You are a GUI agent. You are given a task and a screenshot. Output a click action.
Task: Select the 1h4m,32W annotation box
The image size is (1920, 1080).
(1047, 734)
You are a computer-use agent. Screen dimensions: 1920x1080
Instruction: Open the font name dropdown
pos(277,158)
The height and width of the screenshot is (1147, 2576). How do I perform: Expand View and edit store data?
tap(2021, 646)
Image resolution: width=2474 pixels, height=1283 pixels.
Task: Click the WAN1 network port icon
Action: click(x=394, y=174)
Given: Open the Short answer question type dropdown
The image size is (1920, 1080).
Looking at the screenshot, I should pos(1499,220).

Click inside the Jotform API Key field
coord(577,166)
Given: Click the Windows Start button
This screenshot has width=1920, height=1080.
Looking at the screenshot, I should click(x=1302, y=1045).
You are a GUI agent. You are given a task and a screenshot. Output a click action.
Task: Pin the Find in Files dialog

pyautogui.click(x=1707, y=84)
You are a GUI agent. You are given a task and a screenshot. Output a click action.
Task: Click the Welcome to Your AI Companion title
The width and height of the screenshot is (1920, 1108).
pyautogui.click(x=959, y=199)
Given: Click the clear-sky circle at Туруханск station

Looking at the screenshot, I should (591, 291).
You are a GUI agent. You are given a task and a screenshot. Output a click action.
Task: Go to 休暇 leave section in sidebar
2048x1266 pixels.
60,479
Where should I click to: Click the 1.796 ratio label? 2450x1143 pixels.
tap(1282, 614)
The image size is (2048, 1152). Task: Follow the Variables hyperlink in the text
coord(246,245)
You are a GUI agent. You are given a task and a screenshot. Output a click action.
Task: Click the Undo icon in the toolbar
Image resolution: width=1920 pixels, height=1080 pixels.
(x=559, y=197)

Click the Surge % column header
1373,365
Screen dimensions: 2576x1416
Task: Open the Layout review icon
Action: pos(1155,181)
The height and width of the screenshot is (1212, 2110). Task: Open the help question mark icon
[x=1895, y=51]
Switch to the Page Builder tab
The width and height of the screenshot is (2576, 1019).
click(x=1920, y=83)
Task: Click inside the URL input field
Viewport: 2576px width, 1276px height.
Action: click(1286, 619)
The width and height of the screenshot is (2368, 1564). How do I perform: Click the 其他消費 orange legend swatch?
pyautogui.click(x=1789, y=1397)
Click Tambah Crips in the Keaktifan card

▶ YOUR ASSIGNMENT
All lines from the one containing "Task: Click the Undo icon in the toolbar" to the last line above should be reproduced exactly, and no other lines should be given.

▶ RESPONSE FOR THIS EXERCISE
Task: Click the Undo icon in the toolbar
Image resolution: width=1920 pixels, height=1080 pixels.
(x=559, y=197)

Click the Surge % column header
1373,365
Screen dimensions: 2576x1416
Task: Open the Layout review icon
Action: pos(1155,181)
The height and width of the screenshot is (1212, 2110). Task: Open the help question mark icon
[x=1895, y=51]
Switch to the Page Builder tab
The width and height of the screenshot is (2576, 1019).
click(x=1920, y=83)
Task: Click inside the URL input field
Viewport: 2576px width, 1276px height.
Action: click(1286, 619)
The width and height of the screenshot is (2368, 1564). How do I perform: Click the 其他消費 orange legend swatch?
pyautogui.click(x=1789, y=1397)
Click Tambah Crips in the Keaktifan card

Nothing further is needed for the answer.